Any body know what ANSI size chain a normal multi speed bike uses? #40?

Now with the pics,


----------



## DeathBlade556 (Jul 19, 2008)

I got my 48T attached to the rear will and welded up a 12T to a 1/2" collar for the motor shaft and went about testing out my motor setup yesterday, had the bike flipped and hooked it up to 12volt and the wheel was moving along well so I went to 24volts and once it was at speed the rear wheel started to get unbalanced and started jumping. Thats when the suck happened. It seems the one of the links on the crappy fea market chain I was using let loose and the chain got jammed on the motor sprocket and wipped around like a unholy weed wacker till the motor spooled down. The moral of this story is don't use junky chinese fea market bicycle chain for power transmission. 

I bought a 56T #41 chain sprocket off of Ebay right after this happened yesterday should be here on friday, its from one of those 2cycle engine kits and should bolt right on. After class to day I'm going to grainger to get a 9T sprocket. This will give me 6.2:1 so lower speed but more torque.

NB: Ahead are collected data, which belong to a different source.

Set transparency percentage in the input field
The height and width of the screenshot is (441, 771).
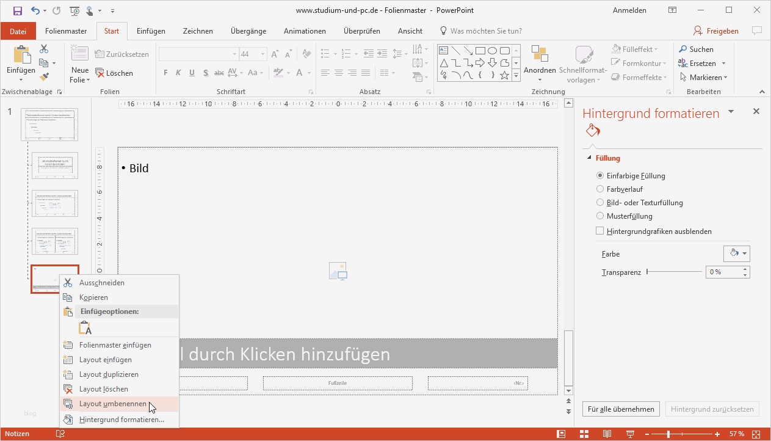[722, 272]
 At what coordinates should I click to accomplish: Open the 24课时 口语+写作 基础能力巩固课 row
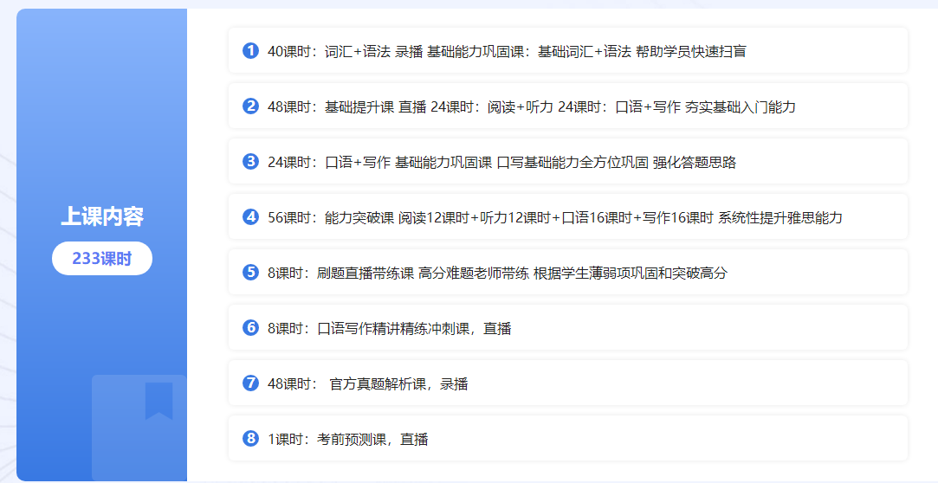pyautogui.click(x=567, y=162)
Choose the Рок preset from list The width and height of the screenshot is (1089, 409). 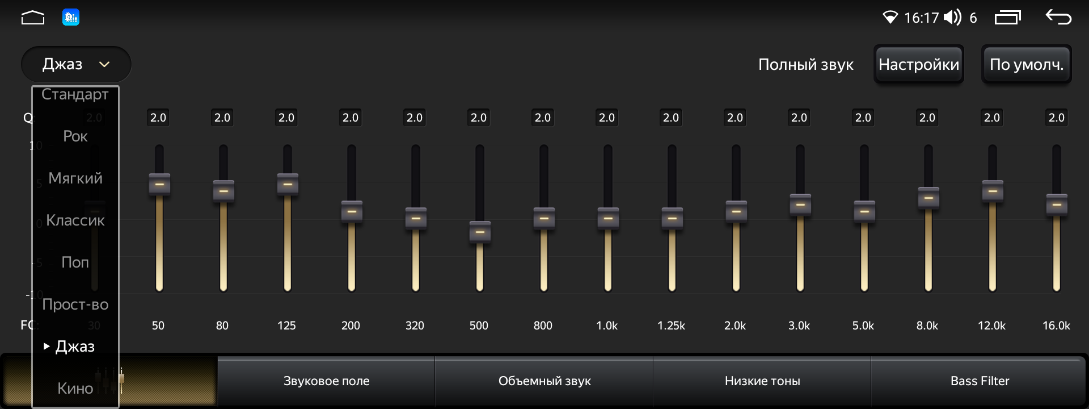point(75,136)
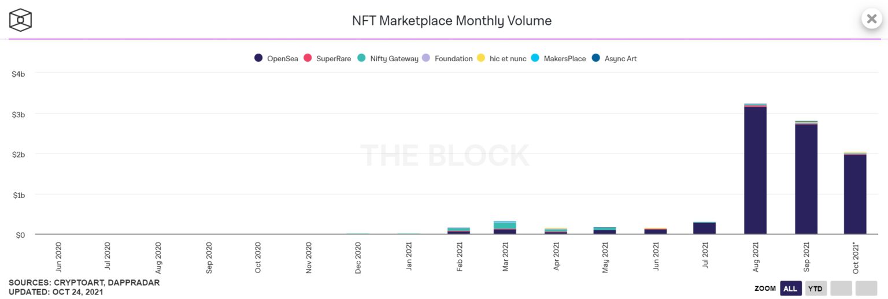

As for the controller I need someone to help me decide,
one of my friends gave me two IGBT modules one is a Fuji 300amp the other a Toshiba 400amp both are 1200volt , now I could to just make up a IC555 circuit but no current limiting but I could use it for some other projects
or I could use a Yi-Yun 42-4 from TNCscooters that should be good for 48v 100amps http://tncscooters.com/product.php?sku=101215
its only up to 100 amps I was planning on going to about 140amps though it could be modified

What one should I use? homemade or prebuilt?


----------



## DeathBlade556 (Jul 19, 2008)

To my surprize the sprocket cam today!

Here is is compared to the motor










edit: update got the sprocket mounted now to get some #41 chain and the 9t sprocket


----------



## TX_Dj (Jul 25, 2008)

Looks like it's coming together quite well.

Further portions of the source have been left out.